Togo: RSF calls for the release of two imprisoned journalists

Journalists Loïc Lawson and Anani Sossou have been held for more than a week in Lomé civil prison following an erroneous publication on social networks. Reporters Without Borders (RSF) condemns this abusive deprivation of liberty and calls on the authorities to release them immediately and to cease the crackdown on journalists.

UPDATE : Journalists Loic Lawson and Anani Sossou were released on bail on 1 December. They are now subject to judicial control and their passports have been confiscated. On 6 December, they apologised on their respective social media to the government minister responsible for the complaint, saying they had “overestimated” the amount of cash they said was stolen from him.

Two Togolese journalists have already been detained for more than a week for a publication on social networks. Loïc Lawson, the publisher of the Flambeau des Démocrates newspaper, and freelance reporter Anani Sossou are charged with “defaming” Kodjo Adedze, the minister of urban planning, housing and land reform, “attacking his honour” and “inciting revolt” in social media posts.

In a post on X (the former Twitter), Lawson reported that 400 million CFA francs (about 600,000 euros) in cash had been stolen from Adedze’s home. In a Facebook post, Sossou repeated this figure and went on to speculate about the origin of this cash. It was the minister, who had reported the theft to the police without saying how much was stolen, who filed a complaint against the two journalists.

Lawson and Sossou were summoned for questioning by the police Research and Investigation Department on 13 November. The same day, they acknowledged in social media posts that the amount of money stolen might have been overestimated. They were placed in pre-trial detention in Lomé prison two days later. No date has so far been set for a hearing.
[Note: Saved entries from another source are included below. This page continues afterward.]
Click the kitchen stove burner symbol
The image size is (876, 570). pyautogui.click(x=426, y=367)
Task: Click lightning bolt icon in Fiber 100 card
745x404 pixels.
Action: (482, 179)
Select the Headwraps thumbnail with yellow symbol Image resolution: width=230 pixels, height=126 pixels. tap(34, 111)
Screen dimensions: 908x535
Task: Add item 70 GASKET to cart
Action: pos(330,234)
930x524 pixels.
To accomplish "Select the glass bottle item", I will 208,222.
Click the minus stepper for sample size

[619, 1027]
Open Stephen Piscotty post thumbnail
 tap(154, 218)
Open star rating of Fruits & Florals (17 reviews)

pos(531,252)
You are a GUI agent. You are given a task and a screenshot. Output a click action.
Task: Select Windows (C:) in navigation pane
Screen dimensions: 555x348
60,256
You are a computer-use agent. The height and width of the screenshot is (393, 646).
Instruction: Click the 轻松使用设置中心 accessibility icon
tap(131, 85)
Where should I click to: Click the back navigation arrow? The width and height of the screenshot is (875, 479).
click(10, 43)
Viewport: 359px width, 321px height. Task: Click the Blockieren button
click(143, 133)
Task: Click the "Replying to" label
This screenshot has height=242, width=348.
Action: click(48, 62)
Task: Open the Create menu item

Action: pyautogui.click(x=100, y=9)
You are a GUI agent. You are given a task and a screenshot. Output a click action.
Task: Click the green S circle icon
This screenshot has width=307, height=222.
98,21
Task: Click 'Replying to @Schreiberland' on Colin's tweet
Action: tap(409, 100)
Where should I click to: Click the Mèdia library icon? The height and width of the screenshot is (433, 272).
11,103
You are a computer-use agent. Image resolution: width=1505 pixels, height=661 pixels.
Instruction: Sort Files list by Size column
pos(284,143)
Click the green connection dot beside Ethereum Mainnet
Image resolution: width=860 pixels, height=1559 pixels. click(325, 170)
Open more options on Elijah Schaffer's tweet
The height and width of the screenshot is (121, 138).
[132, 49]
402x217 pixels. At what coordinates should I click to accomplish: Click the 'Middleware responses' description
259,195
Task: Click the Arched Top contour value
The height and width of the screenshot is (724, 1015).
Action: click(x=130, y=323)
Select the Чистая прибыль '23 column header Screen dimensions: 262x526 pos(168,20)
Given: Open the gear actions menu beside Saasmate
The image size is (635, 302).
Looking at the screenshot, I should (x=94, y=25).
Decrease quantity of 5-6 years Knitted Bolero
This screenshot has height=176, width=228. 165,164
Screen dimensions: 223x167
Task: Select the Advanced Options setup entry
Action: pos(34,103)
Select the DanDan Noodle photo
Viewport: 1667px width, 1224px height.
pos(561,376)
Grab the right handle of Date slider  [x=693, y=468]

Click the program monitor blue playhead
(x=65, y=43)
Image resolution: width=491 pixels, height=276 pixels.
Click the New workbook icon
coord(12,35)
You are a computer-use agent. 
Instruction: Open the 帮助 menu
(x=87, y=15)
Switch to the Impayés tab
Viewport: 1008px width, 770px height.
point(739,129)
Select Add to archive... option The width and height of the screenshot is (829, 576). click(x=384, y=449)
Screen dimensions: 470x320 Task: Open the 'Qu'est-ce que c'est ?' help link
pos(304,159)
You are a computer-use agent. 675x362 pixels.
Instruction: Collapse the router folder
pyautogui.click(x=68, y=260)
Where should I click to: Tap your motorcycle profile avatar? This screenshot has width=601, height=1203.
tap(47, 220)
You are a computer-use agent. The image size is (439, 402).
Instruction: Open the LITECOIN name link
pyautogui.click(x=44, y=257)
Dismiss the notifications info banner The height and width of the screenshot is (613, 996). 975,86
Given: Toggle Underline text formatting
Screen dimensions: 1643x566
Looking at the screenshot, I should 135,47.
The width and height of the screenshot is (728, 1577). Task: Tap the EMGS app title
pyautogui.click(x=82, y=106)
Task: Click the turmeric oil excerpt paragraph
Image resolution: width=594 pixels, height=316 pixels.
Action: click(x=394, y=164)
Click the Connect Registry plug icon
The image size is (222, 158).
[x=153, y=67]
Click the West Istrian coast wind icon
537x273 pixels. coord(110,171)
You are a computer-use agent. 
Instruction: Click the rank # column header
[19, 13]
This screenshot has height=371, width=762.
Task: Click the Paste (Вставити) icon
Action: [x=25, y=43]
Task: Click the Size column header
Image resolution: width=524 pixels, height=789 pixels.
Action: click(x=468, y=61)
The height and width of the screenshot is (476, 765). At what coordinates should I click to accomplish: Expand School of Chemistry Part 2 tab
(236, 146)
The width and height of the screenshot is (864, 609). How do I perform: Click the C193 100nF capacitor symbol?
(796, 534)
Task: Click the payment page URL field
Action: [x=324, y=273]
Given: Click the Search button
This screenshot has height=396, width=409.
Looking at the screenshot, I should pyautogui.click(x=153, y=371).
The detention of these two journalists for the past week in connection with social media posts is arbitrary in every way. Press offences such as defamation should never be punishable by imprisonment. The charge of inciting revolt, in addition to the defamation charge, is out of all proportion. We call on the authorities to release Loïc Lawson and Anani Sossou at once and to stop persecuting media personnel.

Sadibou Marong
Director of RSF’s sub-Saharan Africa bureau

No press offence has been punishable by imprisonment under Togo’s press law since 2004, but the press law does not apply to social media, with the result that social media posts by journalists do not enjoy its protection.

Authorities targeting journalists

Togo’s authorities often target critical journalists and media outlets. Ferdinand Ayité, the publisher of the L'Alternative news site, and Isidore Kouwonou, its editor, were forced to flee the country last March after being arrested and subjected to intimidation. They were then sentenced in absentia to three years in prison on charges of “contempt of authority” and “spreading mendacious comments on social media.”

Ayité was reportedly one of the journalists targeted by the Togolese authorities for surveillance by means of the Pegasus spyware. His newspaper was suspended for four months in February 2021 as a result of a government minister’s complaint, and for two months in March 2020 as a result of a complaint by the French ambassador. In 2020, he and his newspaper were also fined 4 million CFA francs (6,000 euros) for reporting that large sums had been embezzled in connection with the importation of petroleum products – a case known as “Petrolgate.”

Carlos Ketohou, the publisher of the Indépendant Express weekly, was illegally detained for five days at the end of December 2020 for reporting that government ministers had stolen “golden spoons” at a reception, and the following month his newspaper was banned from publishing in any form, online or in print.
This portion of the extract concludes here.